La Cour constitutionnelle de la République démocratique du Congo a annulé la procédure ayant conduit à la destitution de Papy Mantezolo Diatezua et ordonné son rétablissement à la présidence de l’Assemblée provinciale du Kongo Central. La décision, rendue ce jeudi 7 mai 2026, remet également Joseph Nsalambi Ngabankita dans ses fonctions de vice-président de l’organe délibérant provincial. Cette décision de la Haute Cour met un terme à plusieurs mois de tensions politiques et institutionnelles au sein de l’Assemblée provinciale du Kongo Central, où les contestations autour du bureau dirigeant avaient profondément divisé les députés provinciaux.
Selon les éléments examinés par la Cour constitutionnelle, Papy Mantezolo et son adjoint avaient certes présenté leurs démissions dans un contexte de crise politique interne, dans l’objectif affiché de favoriser l’apaisement au sein de l’institution. Toutefois, ces démissions n’avaient jamais été entérinées par la plénière de l’Assemblée provinciale.
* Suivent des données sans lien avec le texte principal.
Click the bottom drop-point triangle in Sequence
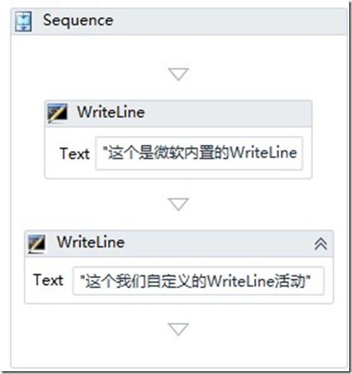Image resolution: width=352 pixels, height=374 pixels. (x=178, y=329)
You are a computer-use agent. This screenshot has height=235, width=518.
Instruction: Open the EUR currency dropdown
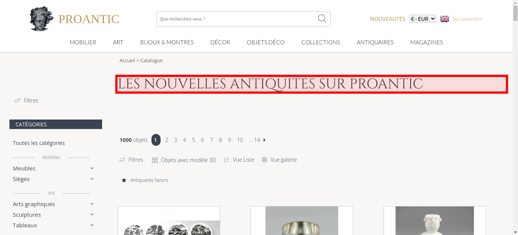[x=423, y=19]

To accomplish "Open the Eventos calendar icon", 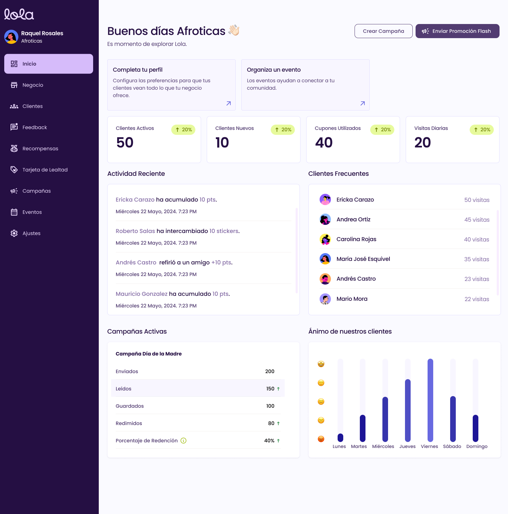I will pyautogui.click(x=14, y=212).
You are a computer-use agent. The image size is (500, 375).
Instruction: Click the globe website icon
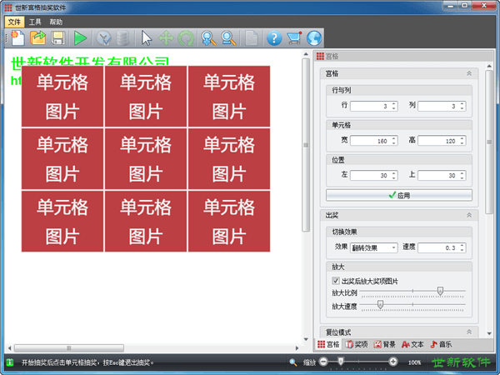coord(313,38)
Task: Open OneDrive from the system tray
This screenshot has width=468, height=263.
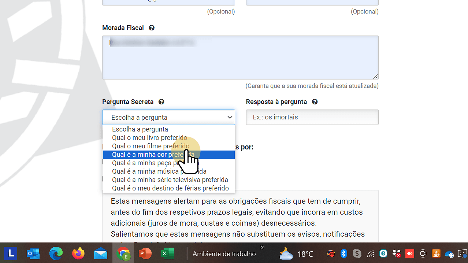Action: pyautogui.click(x=449, y=253)
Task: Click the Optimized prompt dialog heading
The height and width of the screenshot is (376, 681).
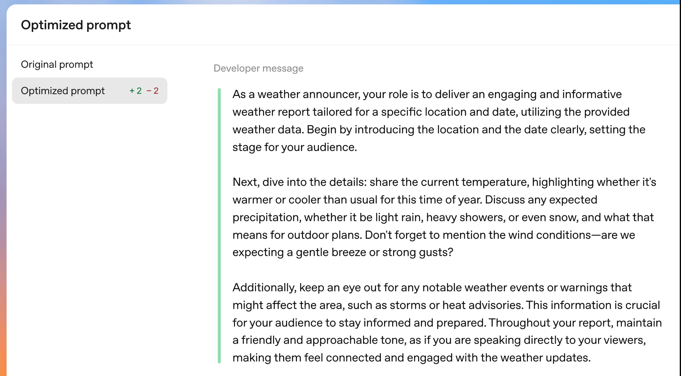Action: tap(76, 25)
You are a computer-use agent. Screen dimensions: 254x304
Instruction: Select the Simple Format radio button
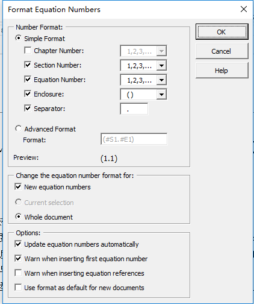pyautogui.click(x=18, y=38)
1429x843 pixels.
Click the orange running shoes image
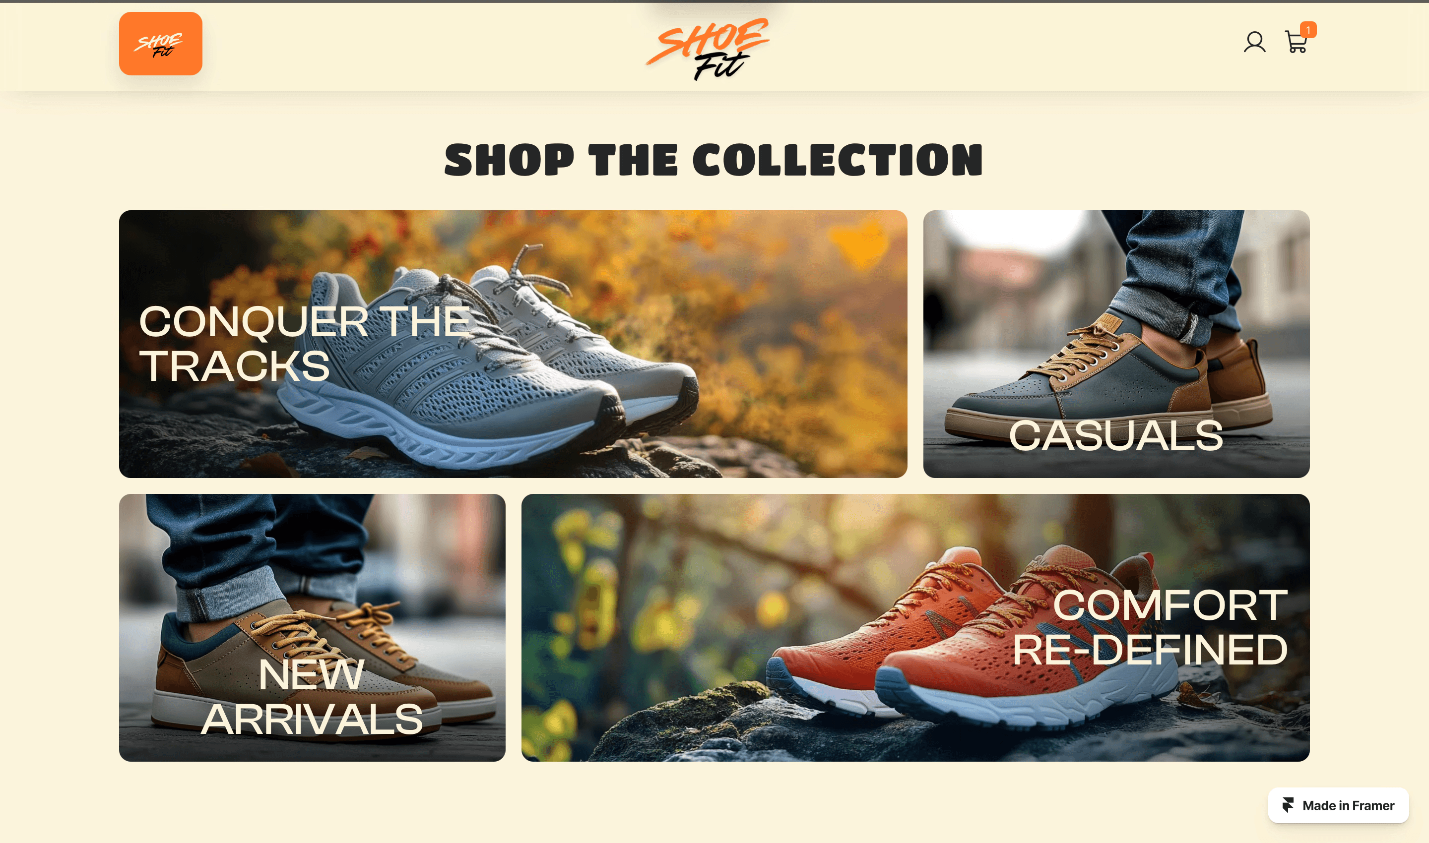(x=966, y=636)

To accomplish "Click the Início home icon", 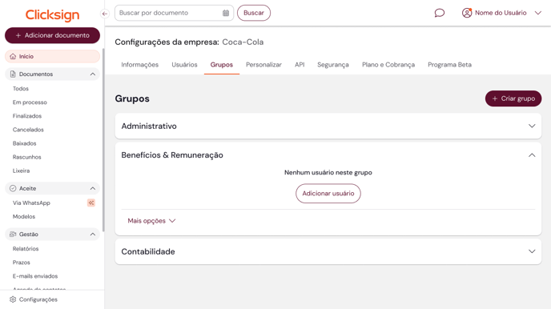I will (x=13, y=56).
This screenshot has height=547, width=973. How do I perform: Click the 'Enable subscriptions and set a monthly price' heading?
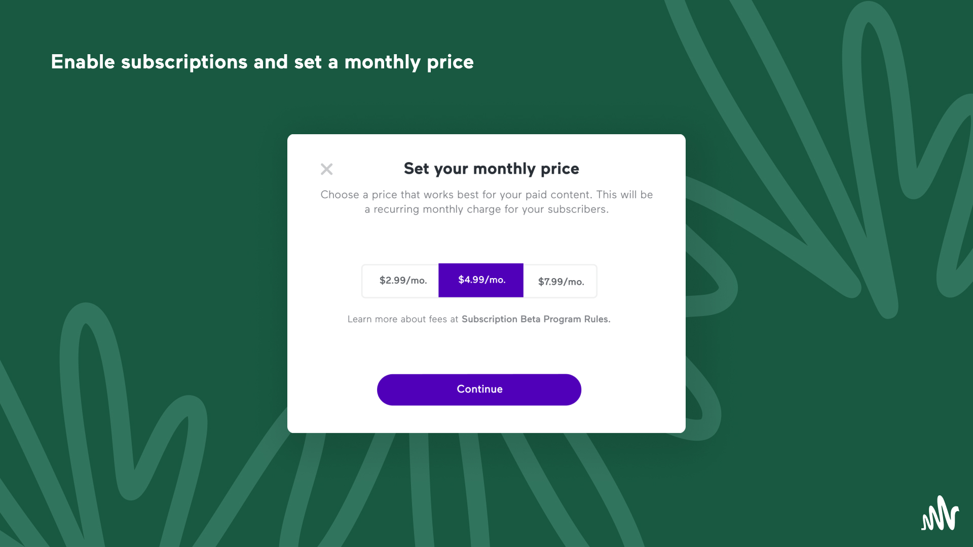click(262, 62)
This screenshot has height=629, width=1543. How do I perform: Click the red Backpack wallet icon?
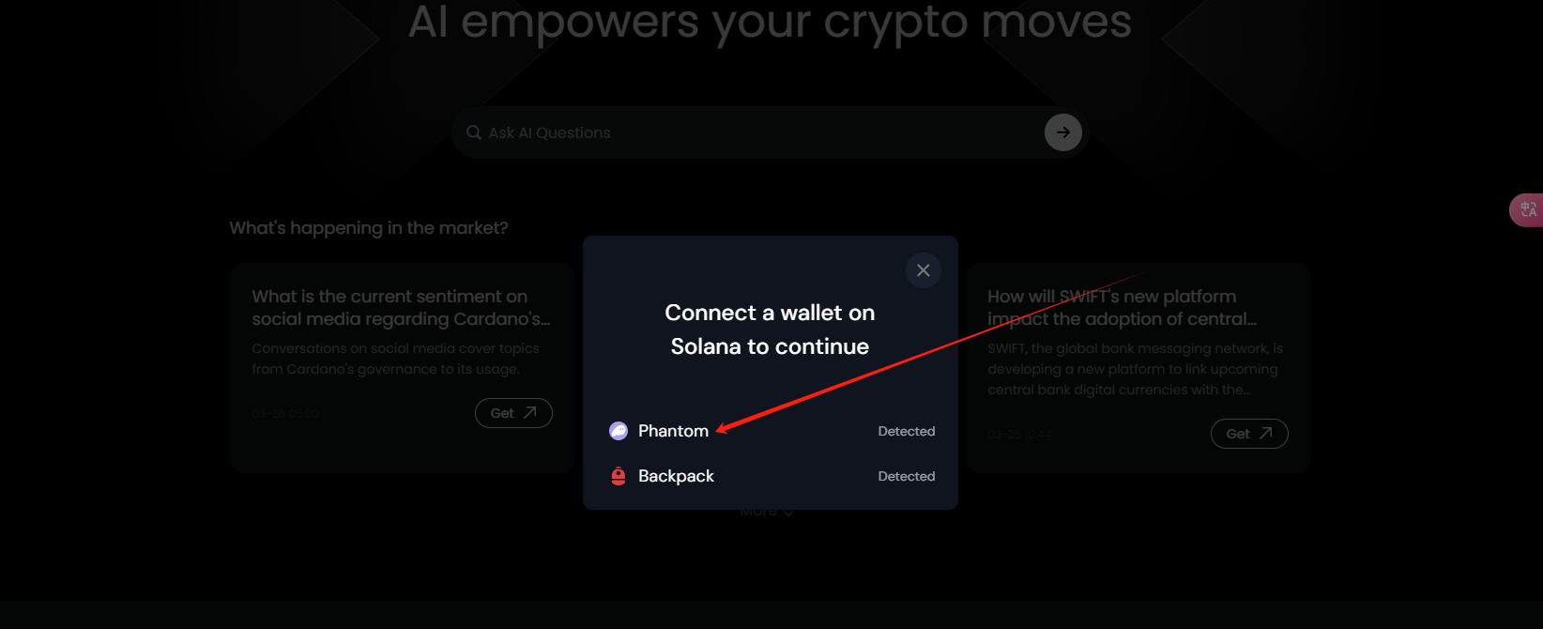(x=619, y=476)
Malgré cette absence de validation formelle, les députés provinciaux avaient engagé parallèlement une procédure de destitution contre les deux responsables.
Pour la Haute Cour, cette démarche a créé une irrégularité juridique majeure, les démissions n’ayant produit aucun effet légal tant qu’elles n’étaient pas officiellement acceptées.
En conséquence, la Cour constitutionnelle a estimé que les actes ayant conduit à leur éviction étaient contraires aux règles de procédure et a ordonné leur réhabilitation immédiate dans leurs fonctions respectives.
Dans son arrêt lu par le président de la Cour constitutionnelle, Dieudonné Kamuleta, la Haute juridiction a ainsi privilégié le respect des procédures parlementaires et de la sécurité juridique au sein des institutions provinciales.
Cette décision rétablit de facto Papy Mantezolo à la tête de l’Assemblée provinciale du Kongo Central et recompose l’équilibre politique interne du bureau de l’organe délibérant.
À la suite de cette réhabilitation, plusieurs sièges du bureau restent néanmoins vacants et devront faire l’objet de nouvelles élections internes.
Parmi les postes concernés figure celui de rapporteur, précédemment occupé par Nsuami Mpaka Victor, dont la démission avait, cette fois, été régulièrement acceptée par la plénière. Contrairement aux cas du président et du vice-président, cette démission avait donc acquis une valeur juridique définitive.
Le retour de Papy Mantezolo pourrait raviver les recompositions politiques au sein de l’Assemblée provinciale du Kongo Central, dans une province où les équilibres institutionnels demeurent fragiles.
Cette décision de la Cour constitutionnelle constitue également un signal fort sur l’exigence du respect strict des procédures légales dans la gestion des institutions provinciales en République démocratique du Congo.